### Sayfa
☆ ☆ ☆ ☆

Sendika ve şirket arasındaki güç durumu, çatışmanın
yoğunluğunu belirlemektedir. Güç, dengeli olunca çatışma
fazlalaşmakta; güç ayrılığı çok olunca, bu
çatışma en aza inmektedir. Grevler, iş
yavaşlatmaları ve iş durdurmaları,
anlaşmazlıkları gidermenin militanca yollarıdır.
Bununla birlikte, çoğu zaman endüstriyel anlaşmazlığa
konu olan taraflar bu anlaşmazlığın daha az
yıkıcı bir şekilde sonuçlanmasını arzu
etmektedirler.


Batı hukuku çalışma hayatında ortaya "güçler"
çıkarıp bu güçlerin çarpışma usul ve
vasıtalarını tanzim ile meşgul olmasına
karşılık, Islâm dinî "taraflar arasında
muvazene" tesisi ile menfaatlerini birleştirmeye gayret
etmiştir. Önemli olan, cemiyetin hayatında işsizliğe
mani olma ve istihsalın devamını sağlamaktır. Bu
hedefe doğru hareket edilerek, taraflar arasında mutlaka bir
çözüm bulunacak, bir tarafın diğerini ezmesine müsaade
edilmeyecektir.


Islâmiyet emeğe olduğu kadar sermayeye de değer
vermiş; ikisinin bir arada tekâmül ve yardımlaşma halinde
bulunmasını temin için gayret sarfetmiştir. Toplumun
menfaati, Allah'ın hakları içinde yer alır (bk. Servet
Armağan, Islâm Hukuku'nda Işçi Işveren Arasındaki Münasebetler,
Sosyal Siyaset Konferansları, Istanbul 1982).


Işçinin hakları, Islâm hukukunda, üzerinde çok duruları
bir konudur. Işçinin yaptığı iş
karşılığında esasları mukavele ile
belirtilen bir ücrete hakkıolduğu Islâm hukukçuları
tarafından toplumlarda, işçi-işveren ilişkisini
vurgulayan bir teferruatla anlatılmıştır. Hz.
Peygamber (s.a.s) Buhârî'den alınan bir hadisi şerif'te şöyle
buyurmaktadır: "Ben kıyamette üç kişinin
hasmıyım: Bana söz verip sonra sözünden dönen kimse; hür
bir şahsı satıp, parasını yiyen ve bir işçiyi
kiralayan, onu çalıştıran ve fakat ona ücretini ödemeyen
kimse" (Buhârî, Büyû', 106, Icâre, 12, 15; Ibn Mâce, Ruhûn,
4).


Sermaye-emek çatışması Kapıtalist ülkelerde
sürüp gitmektedir. Son yirmi yıl içerisinde işveren ve
işçi örgütleri ile birlikte grev ve lokavtlar da sayıca
artmış ve yaygınlaşmıştır.


Grev, emeğe daha iyi şartlar sağlamak amacıyla
işi durdurma hakkıdır. Böyle olunca, grev yalnız
üretici ve tüketiciyi değil, işçileri de etkilemektedir.

☆ ☆ ☆ ☆

### Ham veri
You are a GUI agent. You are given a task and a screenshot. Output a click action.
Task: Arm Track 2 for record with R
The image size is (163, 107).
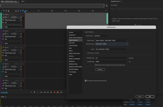coord(21,31)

☆ ☆ ☆ ☆

### İstenenler
1. Sayfaya göre sendika ile şirket arasındaki güç dengeli olduğunda çatışmaya ne olur?
2. Sayfada aktarılan hadise göre Hz. Peygamber kıyamette hangi üç kişinin hasmıdır? Hepsini sıralar mısınız?
3. İşçi-işveren ilişkilerini ele alan sayfayı son cümlesinden sonra devam ettirir misiniz?

### Görevlere göre cevaplar
1. Çatışma fazlalaşır.

2.
- Kendisine söz verip sonra sözünden dönen kimse
- Hür bir şahsı satıp parasını yiyen kimse
- Bir işçiyi kiralayıp çalıştıran ama ona ücretini ödemeyen kimse

3.
Piyasada mal arzının düşmesinden ötürü fiyatlar
artmakta; bu, tüketiciyi etkilemektedir. Üretime ara verilmesine yol
açtığı için üreticiyi de etkilemektedir. Öte yandan
grevden ötürü işi durdurmakla isçinin kendisi kayba uğramaktadır.
(Ayrıca bk. Ecir, işçi maddeleri).


Grevin zıttı olan lokavt; işyerinin işçilerin
alacakları kararlara baskı yapmak için, işveren
tarafından kapatılması demektir. Lokavtla üretim durmakta
ve işsızlık sorunu baş göstermektedir. Böylece grev
ve lokavt sonucu, üretici ve tüketicinin çıkarları
zedelenmekte ve bu durum, kestirilmesi güç bir çok sosyo-ekonomik
tepkilerin ortaya çıkmasına yolaçmaktadır. Emekle sermaye
arasında uzun boylu bir uzlaşma sağlamak için birçok girişimler
yapılmış, ne var ki, Kapıtalist sistem bu konuda
sağlam bir sonuca varmakta başarısızlığa
uğramıştır.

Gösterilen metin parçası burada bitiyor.